(Beginning of Task input)

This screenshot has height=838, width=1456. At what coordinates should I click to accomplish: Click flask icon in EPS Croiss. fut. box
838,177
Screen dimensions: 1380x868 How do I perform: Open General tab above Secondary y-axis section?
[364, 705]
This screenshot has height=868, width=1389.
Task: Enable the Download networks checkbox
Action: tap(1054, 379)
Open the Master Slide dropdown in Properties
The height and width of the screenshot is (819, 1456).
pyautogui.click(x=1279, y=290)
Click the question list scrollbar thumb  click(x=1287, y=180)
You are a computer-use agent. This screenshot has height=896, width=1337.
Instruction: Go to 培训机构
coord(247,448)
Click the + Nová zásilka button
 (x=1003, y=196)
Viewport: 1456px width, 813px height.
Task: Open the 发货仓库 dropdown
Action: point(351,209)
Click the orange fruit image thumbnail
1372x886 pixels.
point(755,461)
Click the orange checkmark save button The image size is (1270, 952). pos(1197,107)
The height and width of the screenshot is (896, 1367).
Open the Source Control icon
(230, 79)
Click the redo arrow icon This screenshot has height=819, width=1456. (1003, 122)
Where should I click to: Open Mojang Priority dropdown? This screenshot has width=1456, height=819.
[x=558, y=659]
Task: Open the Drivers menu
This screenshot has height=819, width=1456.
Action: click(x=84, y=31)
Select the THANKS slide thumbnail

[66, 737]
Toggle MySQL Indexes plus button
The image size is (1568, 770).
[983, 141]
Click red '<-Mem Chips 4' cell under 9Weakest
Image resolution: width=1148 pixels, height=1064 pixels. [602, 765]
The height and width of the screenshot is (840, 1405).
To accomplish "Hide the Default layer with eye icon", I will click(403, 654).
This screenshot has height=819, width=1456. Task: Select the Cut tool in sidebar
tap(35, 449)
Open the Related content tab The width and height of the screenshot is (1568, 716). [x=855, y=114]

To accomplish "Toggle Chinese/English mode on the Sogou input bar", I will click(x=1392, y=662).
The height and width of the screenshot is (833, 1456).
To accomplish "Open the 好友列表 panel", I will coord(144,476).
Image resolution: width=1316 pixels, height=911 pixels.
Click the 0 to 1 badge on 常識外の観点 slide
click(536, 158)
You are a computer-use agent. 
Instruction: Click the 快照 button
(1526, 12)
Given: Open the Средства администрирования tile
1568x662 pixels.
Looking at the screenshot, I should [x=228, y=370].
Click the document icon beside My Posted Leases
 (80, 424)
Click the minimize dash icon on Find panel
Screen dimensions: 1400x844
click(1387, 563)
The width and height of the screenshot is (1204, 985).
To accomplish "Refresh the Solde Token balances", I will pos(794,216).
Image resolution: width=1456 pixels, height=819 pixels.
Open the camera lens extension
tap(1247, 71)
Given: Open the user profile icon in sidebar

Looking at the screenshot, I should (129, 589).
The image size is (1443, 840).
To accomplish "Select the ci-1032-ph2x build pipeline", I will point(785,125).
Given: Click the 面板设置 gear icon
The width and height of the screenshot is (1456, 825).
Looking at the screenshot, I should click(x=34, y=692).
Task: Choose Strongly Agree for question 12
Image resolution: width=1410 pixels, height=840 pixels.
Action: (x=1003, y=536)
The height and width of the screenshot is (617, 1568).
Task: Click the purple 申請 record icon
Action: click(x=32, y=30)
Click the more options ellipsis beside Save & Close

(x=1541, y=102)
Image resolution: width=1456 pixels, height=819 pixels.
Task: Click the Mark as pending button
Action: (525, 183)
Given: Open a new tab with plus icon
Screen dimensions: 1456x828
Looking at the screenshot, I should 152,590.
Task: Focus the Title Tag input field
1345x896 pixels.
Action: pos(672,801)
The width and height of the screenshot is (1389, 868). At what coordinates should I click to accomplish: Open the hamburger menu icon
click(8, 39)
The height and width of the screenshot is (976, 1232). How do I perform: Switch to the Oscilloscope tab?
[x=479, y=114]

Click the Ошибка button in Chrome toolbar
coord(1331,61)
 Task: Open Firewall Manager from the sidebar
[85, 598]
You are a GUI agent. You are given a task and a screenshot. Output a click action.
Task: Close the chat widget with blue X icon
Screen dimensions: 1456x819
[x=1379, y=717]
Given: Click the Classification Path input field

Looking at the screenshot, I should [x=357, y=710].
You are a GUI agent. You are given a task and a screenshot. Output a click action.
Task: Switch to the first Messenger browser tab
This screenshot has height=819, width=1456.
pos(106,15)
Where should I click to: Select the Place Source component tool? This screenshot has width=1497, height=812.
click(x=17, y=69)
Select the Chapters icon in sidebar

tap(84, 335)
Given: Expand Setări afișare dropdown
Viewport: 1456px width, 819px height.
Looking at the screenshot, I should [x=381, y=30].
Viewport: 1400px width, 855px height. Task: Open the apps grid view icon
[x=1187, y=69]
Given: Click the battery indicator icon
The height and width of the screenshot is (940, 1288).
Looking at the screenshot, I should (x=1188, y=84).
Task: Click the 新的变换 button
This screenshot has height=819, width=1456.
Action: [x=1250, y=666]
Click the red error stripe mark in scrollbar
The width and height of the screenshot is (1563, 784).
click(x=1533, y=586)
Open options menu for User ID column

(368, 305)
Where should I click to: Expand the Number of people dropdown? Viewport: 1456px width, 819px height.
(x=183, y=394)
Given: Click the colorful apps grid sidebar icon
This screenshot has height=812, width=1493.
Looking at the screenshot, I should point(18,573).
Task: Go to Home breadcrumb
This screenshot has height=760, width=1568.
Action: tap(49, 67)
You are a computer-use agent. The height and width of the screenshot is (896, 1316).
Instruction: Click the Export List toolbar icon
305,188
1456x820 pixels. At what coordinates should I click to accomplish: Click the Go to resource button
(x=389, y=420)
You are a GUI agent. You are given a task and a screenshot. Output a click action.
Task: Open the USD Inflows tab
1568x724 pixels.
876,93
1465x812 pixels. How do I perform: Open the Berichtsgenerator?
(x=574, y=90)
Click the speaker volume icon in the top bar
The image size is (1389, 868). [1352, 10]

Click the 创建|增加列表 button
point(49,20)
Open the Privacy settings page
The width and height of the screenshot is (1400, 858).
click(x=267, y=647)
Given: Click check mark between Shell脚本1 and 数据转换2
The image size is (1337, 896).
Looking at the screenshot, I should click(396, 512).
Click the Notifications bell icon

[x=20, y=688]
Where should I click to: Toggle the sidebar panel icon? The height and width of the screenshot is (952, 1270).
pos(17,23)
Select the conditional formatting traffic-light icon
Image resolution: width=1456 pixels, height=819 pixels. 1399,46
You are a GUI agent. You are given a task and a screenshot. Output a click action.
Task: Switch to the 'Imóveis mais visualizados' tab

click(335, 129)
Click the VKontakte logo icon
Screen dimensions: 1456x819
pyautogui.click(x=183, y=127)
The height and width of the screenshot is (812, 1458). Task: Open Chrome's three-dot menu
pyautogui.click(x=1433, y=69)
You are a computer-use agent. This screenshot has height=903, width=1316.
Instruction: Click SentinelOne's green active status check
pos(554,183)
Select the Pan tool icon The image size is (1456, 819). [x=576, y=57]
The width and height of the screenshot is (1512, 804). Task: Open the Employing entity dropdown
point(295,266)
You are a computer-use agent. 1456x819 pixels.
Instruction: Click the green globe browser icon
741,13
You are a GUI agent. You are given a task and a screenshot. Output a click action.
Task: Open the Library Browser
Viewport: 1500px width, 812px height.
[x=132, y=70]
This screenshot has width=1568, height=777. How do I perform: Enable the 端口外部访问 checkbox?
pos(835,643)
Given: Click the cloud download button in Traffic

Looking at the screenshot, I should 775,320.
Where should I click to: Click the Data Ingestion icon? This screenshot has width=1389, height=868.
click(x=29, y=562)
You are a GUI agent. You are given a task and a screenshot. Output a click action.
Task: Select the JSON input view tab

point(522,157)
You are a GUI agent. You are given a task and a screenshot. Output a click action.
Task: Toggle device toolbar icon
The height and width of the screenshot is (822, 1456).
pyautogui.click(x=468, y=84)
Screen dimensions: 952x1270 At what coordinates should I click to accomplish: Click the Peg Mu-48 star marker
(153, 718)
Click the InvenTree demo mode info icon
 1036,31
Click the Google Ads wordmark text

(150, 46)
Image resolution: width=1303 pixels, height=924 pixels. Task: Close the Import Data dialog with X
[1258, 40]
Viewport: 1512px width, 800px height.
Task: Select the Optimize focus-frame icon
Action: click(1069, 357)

(End of Task input)

* [What you need to do] Give only the lines from the one holding "Click the VKontakte logo icon" through the one holding "Select the Pan", each restated exactly as it appears above.

* [Expected output]
Click the VKontakte logo icon
Screen dimensions: 1456x819
pyautogui.click(x=183, y=127)
The height and width of the screenshot is (812, 1458). Task: Open Chrome's three-dot menu
pyautogui.click(x=1433, y=69)
You are a computer-use agent. This screenshot has height=903, width=1316.
Instruction: Click SentinelOne's green active status check
pos(554,183)
Select the Pan tool icon The image size is (1456, 819). [x=576, y=57]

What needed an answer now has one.